▶ _Work to complete_: Reproduce, without any change, the span of lines from the opening of the records below to the line containing "You are a computer-use agent. The", inclusive.

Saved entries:
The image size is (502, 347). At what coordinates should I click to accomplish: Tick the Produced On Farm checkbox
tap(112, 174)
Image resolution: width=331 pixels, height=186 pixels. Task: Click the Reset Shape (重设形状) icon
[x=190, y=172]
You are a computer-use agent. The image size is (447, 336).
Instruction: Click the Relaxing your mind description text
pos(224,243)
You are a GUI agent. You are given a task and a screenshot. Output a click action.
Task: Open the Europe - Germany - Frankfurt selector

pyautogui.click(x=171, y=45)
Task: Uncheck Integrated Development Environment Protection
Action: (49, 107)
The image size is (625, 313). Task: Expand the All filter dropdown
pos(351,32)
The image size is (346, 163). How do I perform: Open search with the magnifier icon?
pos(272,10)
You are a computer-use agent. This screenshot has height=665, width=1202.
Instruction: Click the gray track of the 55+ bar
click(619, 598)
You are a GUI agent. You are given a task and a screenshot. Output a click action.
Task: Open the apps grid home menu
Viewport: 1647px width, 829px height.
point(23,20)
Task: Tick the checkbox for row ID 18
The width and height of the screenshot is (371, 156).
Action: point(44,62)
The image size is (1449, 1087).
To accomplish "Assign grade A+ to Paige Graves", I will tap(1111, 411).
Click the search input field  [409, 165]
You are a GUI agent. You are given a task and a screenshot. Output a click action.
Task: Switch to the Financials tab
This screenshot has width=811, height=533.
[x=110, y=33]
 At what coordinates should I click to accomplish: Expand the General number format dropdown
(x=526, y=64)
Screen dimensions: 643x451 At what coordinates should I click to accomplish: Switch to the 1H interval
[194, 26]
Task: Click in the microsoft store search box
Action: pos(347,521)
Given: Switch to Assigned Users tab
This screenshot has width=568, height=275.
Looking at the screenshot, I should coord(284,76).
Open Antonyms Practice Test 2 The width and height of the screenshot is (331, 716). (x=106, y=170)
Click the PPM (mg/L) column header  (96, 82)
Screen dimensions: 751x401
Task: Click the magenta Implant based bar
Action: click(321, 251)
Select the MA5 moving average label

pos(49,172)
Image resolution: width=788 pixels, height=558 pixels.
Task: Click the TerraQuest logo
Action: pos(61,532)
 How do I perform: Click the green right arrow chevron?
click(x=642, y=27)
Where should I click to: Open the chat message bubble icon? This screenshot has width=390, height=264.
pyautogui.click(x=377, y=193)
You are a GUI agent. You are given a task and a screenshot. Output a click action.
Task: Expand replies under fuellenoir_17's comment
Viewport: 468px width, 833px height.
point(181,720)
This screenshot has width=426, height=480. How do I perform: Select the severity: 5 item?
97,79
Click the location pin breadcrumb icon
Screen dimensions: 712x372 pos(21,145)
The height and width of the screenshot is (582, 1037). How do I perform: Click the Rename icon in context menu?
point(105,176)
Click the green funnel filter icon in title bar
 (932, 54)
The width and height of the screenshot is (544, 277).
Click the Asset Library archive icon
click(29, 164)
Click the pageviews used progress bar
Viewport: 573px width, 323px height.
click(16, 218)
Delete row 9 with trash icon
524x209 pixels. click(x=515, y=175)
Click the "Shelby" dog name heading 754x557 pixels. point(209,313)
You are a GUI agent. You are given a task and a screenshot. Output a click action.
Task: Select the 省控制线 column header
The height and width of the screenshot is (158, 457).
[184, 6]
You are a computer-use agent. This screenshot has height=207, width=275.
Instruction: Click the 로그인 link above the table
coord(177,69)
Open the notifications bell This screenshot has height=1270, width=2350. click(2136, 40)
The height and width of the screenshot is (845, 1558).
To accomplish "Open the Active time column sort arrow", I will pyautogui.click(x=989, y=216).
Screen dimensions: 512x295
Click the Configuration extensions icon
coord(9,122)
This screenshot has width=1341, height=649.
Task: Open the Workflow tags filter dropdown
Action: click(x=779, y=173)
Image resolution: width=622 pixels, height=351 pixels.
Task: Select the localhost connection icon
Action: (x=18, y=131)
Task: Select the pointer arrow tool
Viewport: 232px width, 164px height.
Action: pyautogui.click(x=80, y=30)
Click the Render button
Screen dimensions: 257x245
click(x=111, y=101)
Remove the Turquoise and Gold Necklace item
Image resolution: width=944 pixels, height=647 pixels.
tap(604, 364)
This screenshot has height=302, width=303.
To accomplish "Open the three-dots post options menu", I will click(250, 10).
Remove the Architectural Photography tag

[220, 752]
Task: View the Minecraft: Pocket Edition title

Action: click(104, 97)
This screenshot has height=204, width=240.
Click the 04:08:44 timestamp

▶ _Response below_:
The image size is (502, 347). At what coordinates should I click to accomplish: Tick the Produced On Farm checkbox
tap(112, 174)
Image resolution: width=331 pixels, height=186 pixels. Task: Click the Reset Shape (重设形状) icon
[x=190, y=172]
You are a computer-use agent. The image size is (447, 336).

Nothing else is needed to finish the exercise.